### Your objective
The output should be all entries, each matching the original exactly.

### Provided data

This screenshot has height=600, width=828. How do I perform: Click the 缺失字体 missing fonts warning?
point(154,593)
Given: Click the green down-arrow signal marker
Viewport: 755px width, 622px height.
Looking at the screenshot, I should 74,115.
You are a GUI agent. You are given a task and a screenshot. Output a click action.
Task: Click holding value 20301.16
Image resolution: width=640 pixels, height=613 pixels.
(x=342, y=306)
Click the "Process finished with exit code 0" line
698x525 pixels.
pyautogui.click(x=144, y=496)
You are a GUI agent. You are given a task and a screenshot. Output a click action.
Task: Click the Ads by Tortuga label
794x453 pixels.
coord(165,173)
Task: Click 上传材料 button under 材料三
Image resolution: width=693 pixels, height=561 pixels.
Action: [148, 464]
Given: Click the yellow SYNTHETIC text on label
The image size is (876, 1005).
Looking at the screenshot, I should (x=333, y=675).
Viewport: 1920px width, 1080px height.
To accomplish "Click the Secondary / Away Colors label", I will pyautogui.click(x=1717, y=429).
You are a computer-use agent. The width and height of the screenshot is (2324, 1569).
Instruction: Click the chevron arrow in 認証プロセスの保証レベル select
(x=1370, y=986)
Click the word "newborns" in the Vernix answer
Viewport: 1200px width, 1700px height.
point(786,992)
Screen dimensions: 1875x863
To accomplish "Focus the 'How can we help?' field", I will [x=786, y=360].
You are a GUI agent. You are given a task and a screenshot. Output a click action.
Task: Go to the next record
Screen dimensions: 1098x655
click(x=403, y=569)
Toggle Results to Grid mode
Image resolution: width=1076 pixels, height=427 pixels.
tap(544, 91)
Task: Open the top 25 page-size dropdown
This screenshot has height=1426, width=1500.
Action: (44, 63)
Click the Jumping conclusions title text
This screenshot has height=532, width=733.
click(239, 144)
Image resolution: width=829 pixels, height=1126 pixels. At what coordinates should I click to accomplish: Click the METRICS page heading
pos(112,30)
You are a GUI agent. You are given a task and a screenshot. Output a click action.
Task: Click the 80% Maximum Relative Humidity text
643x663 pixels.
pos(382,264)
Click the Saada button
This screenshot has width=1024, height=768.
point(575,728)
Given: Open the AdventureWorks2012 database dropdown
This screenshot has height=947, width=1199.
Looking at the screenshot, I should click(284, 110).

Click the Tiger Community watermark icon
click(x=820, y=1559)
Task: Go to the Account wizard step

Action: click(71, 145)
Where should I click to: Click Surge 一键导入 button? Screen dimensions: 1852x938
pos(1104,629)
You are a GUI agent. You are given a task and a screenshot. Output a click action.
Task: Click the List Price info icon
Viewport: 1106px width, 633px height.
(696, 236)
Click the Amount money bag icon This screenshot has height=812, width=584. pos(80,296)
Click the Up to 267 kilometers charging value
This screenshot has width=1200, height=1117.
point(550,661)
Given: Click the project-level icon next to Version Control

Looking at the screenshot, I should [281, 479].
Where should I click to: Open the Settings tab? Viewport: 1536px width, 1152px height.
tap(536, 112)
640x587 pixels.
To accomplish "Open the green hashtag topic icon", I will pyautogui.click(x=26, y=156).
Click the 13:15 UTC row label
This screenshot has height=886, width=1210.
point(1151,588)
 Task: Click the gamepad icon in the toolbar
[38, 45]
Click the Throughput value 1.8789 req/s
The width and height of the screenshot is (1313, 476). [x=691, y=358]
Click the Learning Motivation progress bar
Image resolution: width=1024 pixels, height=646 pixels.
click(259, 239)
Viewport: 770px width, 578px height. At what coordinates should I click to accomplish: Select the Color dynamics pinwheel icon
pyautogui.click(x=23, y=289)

### Expected answer
This screenshot has height=600, width=828. How do I perform: Click the 缺失字体 missing fonts warning?
point(154,593)
Given: Click the green down-arrow signal marker
Viewport: 755px width, 622px height.
Looking at the screenshot, I should 74,115.
You are a GUI agent. You are given a task and a screenshot. Output a click action.
Task: Click holding value 20301.16
Image resolution: width=640 pixels, height=613 pixels.
(x=342, y=306)
Click the "Process finished with exit code 0" line
698x525 pixels.
pyautogui.click(x=144, y=496)
You are a GUI agent. You are given a task and a screenshot. Output a click action.
Task: Click the Ads by Tortuga label
794x453 pixels.
coord(165,173)
Task: Click 上传材料 button under 材料三
Image resolution: width=693 pixels, height=561 pixels.
Action: [148, 464]
Given: Click the yellow SYNTHETIC text on label
The image size is (876, 1005).
Looking at the screenshot, I should (x=333, y=675).
Viewport: 1920px width, 1080px height.
To accomplish "Click the Secondary / Away Colors label", I will pyautogui.click(x=1717, y=429).
You are a computer-use agent. The width and height of the screenshot is (2324, 1569).
Instruction: Click the chevron arrow in 認証プロセスの保証レベル select
(x=1370, y=986)
Click the word "newborns" in the Vernix answer
Viewport: 1200px width, 1700px height.
point(786,992)
Screen dimensions: 1875x863
To accomplish "Focus the 'How can we help?' field", I will [x=786, y=360].
You are a GUI agent. You are given a task and a screenshot. Output a click action.
Task: Go to the next record
Screen dimensions: 1098x655
click(x=403, y=569)
Toggle Results to Grid mode
Image resolution: width=1076 pixels, height=427 pixels.
tap(544, 91)
Task: Open the top 25 page-size dropdown
This screenshot has height=1426, width=1500.
Action: (44, 63)
Click the Jumping conclusions title text
This screenshot has height=532, width=733.
click(239, 144)
Image resolution: width=829 pixels, height=1126 pixels. At what coordinates should I click to accomplish: Click the METRICS page heading
pos(112,30)
You are a GUI agent. You are given a task and a screenshot. Output a click action.
Task: Click the 80% Maximum Relative Humidity text
643x663 pixels.
pos(382,264)
Click the Saada button
This screenshot has width=1024, height=768.
point(575,728)
Given: Open the AdventureWorks2012 database dropdown
This screenshot has height=947, width=1199.
Looking at the screenshot, I should click(284, 110).

Click the Tiger Community watermark icon
click(x=820, y=1559)
Task: Go to the Account wizard step

Action: click(71, 145)
Where should I click to: Click Surge 一键导入 button? Screen dimensions: 1852x938
pos(1104,629)
You are a GUI agent. You are given a task and a screenshot. Output a click action.
Task: Click the List Price info icon
Viewport: 1106px width, 633px height.
(696, 236)
Click the Amount money bag icon This screenshot has height=812, width=584. pos(80,296)
Click the Up to 267 kilometers charging value
This screenshot has width=1200, height=1117.
point(550,661)
Given: Click the project-level icon next to Version Control

Looking at the screenshot, I should [281, 479].
Where should I click to: Open the Settings tab? Viewport: 1536px width, 1152px height.
tap(536, 112)
640x587 pixels.
To accomplish "Open the green hashtag topic icon", I will pyautogui.click(x=26, y=156).
Click the 13:15 UTC row label
This screenshot has height=886, width=1210.
point(1151,588)
 Task: Click the gamepad icon in the toolbar
[38, 45]
Click the Throughput value 1.8789 req/s
The width and height of the screenshot is (1313, 476). [x=691, y=358]
Click the Learning Motivation progress bar
Image resolution: width=1024 pixels, height=646 pixels.
click(259, 239)
Viewport: 770px width, 578px height. At what coordinates should I click to accomplish: Select the Color dynamics pinwheel icon
pyautogui.click(x=23, y=289)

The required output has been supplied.